同じく、Liver Internationalの論文です。

著者は大勢です。Mitsunari Ogasawara, Akira Hirose, Masafumi Ono, Kosuke Aritake, Yasuko Nozaki, Masaya Takahashi , Nobuto Okamoto, Shuji Sakamoto, Shinji Iwasaki, Taketoshi Asanuma, Taketoshi Taniguchi, Yoshihiro Urade,  Saburo Onishi, Toshiji Saibara, Jude A Oben.

NASHの動物モデルの作成すごいですね。 今後の病態解明、治療開発に役立ちそうですね。

Background: The search for effective treatments of non-alcoholic steatohepatitis (NASH), now the most common chronic liver disease in affluent countries, is hindered by a lack of animal models having the range of anthropometric and pathophysiological features as human NASH.

Aims: To examine if mice treated with gold thioglucose (GTG) – known to induce lesions in the ventromedial hypothalamus, leading to hyperphagia and obesity – and then fed a high-fat diet (HF) had a comprehensive histological and dysmetabolic phenotype resembling human NASH.

Methods: C57BL/6 mice were injected intraperitoneally with GTG and then fed HF for 12 weeks (GTG+HF). The extent of abdominal adiposity was assayed by CT scanning. A glucose tolerance test and an insulin tolerance test were performed to evaluate insulin resistance (IR). Histological, molecular and biochemical analyses were also performed.
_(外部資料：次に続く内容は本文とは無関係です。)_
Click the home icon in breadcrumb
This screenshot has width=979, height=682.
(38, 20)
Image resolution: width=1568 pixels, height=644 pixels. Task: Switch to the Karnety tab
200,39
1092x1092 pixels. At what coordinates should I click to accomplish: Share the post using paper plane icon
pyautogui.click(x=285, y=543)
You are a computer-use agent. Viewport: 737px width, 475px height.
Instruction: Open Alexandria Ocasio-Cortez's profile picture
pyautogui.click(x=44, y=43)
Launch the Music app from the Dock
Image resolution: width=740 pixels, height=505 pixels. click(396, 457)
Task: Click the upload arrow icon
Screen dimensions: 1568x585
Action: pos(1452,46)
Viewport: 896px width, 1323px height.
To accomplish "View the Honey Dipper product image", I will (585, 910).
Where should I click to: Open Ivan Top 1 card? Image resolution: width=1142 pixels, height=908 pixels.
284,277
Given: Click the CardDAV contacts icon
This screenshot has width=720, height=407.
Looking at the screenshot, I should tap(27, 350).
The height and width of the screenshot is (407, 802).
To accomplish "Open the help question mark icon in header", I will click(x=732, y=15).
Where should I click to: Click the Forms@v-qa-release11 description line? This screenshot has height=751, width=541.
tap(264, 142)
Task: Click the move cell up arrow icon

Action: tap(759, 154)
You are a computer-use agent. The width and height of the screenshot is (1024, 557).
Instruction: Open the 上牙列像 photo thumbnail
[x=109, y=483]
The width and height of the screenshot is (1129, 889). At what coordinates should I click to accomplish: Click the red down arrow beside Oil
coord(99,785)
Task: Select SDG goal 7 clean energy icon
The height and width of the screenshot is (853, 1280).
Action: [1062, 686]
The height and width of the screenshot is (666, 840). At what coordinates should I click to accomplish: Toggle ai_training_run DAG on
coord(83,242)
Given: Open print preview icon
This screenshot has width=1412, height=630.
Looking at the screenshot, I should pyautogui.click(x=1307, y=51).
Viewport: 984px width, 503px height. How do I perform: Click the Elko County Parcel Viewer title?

Results: Gold thioglucose+HF induced dysmetabolism, with hyperphagia, obesity with increased abdominal adiposity, IR and consequent steatohepatitis, with hepatocyte ballooning, Mallory–Denk bodies, perivenular and pericellular fibrosis as seen in adult NASH, paralleled by an increased expression of the profibrogenic factors, transforming growth factor-β1 and TIMP-1. Plasma adiponectin and the expression of adiponectin receptor 1 and receptor 2 were decreased, while PPAR-γ and FAS were increased in the livers of GTG+HF mice. In addition, GTG+HF mice showed glucose intolerance and severe IR.

Conclusions: Treatment with GTG and HF diet induce, in mice, a comprehensive model of human NASH, with the full range of dysmetabolic and histological abnormalities.